Thoughts On A Rainy Day
October 14, 2005
My pregnancy with my daughter was no different than it had been with any of the boys. There was no real discernible difference. That is something people loved to ask me during all my pregnancies following the first one.
“Do you feel different?” or “Are you carrying differently?”
The one and only thing that was different was I had an overwhelming craving for all things citrus. I could not drink enough orange juice, lemonade, and other citrusy foods. I would call Rob up at work and demand that he stop at the store and buy me orange juice. And leave work soon, I don’t care what you are doing. It’s for the baby! The baby needs vitamin C. With all the boy pregnancies I craved tomatoes and put ketchup on everything. I would make french fries just to have a socially acceptable tool for getting the ketchup into my mouth.
But with my daughter, I must have consumed a half gallon of orange juice alone per day.
Oh, and the lemonade at McDonald’s was just too strong of a craving for me to pass up. One day I drove through the drive through bought a lemonade, drank it on the way out of the driveway and promptly pulled back in and bought another one. I’m sure the drive through girl thought I was nuts, but I was pregnant, dammit, I needed that lemonade.
Then there was the time that I was a a party thrown by the wife of Rob’s boss. She had a few drinks too many and added to her already boisterous personality was a bad combination.

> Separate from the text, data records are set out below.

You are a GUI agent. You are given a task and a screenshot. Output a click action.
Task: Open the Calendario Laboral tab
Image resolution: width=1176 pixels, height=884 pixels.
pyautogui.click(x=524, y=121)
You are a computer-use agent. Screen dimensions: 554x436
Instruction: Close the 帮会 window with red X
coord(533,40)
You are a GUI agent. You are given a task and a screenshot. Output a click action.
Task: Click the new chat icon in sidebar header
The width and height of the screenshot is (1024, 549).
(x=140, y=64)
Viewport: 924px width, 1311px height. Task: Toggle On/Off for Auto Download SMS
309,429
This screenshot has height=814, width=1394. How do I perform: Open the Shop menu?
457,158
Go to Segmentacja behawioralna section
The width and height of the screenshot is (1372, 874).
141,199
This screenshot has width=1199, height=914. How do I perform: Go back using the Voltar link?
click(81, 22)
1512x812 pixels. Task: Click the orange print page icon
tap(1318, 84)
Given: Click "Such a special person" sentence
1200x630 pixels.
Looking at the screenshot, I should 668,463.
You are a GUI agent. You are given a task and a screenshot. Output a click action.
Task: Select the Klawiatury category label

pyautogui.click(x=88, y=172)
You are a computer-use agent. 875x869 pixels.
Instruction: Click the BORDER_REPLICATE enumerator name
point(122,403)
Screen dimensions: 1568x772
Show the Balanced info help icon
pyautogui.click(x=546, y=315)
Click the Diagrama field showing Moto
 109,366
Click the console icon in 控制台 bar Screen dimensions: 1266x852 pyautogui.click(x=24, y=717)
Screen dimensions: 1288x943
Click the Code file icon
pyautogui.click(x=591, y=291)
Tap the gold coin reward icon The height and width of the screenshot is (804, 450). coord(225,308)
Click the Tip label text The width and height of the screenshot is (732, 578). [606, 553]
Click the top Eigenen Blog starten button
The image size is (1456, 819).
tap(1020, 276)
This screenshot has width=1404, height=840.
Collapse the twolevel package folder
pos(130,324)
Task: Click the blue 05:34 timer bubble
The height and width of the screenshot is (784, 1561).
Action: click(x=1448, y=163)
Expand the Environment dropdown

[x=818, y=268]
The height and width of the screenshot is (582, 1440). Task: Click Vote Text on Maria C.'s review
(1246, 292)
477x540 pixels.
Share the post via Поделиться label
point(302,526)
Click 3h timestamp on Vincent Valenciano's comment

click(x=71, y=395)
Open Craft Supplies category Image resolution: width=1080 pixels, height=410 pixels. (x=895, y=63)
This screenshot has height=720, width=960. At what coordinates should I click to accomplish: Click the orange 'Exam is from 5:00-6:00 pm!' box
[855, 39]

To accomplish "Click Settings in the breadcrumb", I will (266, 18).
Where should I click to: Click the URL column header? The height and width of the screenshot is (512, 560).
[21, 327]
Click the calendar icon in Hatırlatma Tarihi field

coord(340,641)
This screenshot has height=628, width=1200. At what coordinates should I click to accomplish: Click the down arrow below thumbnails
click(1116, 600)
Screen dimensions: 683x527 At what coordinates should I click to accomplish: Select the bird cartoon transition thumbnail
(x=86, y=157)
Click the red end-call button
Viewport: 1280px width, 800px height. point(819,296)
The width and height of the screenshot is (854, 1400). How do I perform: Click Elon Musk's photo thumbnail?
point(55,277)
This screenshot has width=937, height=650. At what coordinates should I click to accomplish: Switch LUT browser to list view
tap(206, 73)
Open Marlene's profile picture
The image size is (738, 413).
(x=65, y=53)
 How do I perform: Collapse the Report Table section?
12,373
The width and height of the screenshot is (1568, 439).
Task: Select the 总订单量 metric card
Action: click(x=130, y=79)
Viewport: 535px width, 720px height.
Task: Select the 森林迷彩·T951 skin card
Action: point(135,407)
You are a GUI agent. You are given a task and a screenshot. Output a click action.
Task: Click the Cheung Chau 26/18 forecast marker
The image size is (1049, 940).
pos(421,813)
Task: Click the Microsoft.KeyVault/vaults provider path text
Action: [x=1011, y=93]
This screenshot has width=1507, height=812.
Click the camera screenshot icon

She paraded me around the party commenting on my “fat ass”.
I know that in her own twisted way she was trying to make me feel good, to be encouraging, to make me feel hopeful that I could be carrying a fetus of the female variety, but dear lord the last thing you want when you are 6 months pregnant and dressed up for a party and thinking you are looking pretty nice, despite the weight of an extra person you are carrying around, is for someone to point out the spread of your backside.
She kept saying over and over and over again, ‘I just *know* you are having a girl. I mean look at how big your ass is!’ And then she would pull someone over and ask them what they thought. If they said boy she would turn me around and point to my “fat ass”.
Finally I told her that if I had a girl I would forgive her, but if it were a boy I’d would have no choice but to hunt her down and hurt her, possibly kill her, for the humiliation she was forcing me to endure. I’m sure that in the back of Rob’s co-workers minds I am forever the wife with the fat ass.
And so since I had a girl I have forgiven her, sort of.
It also helps that her husband got a different job and I don’t have to see her ever again.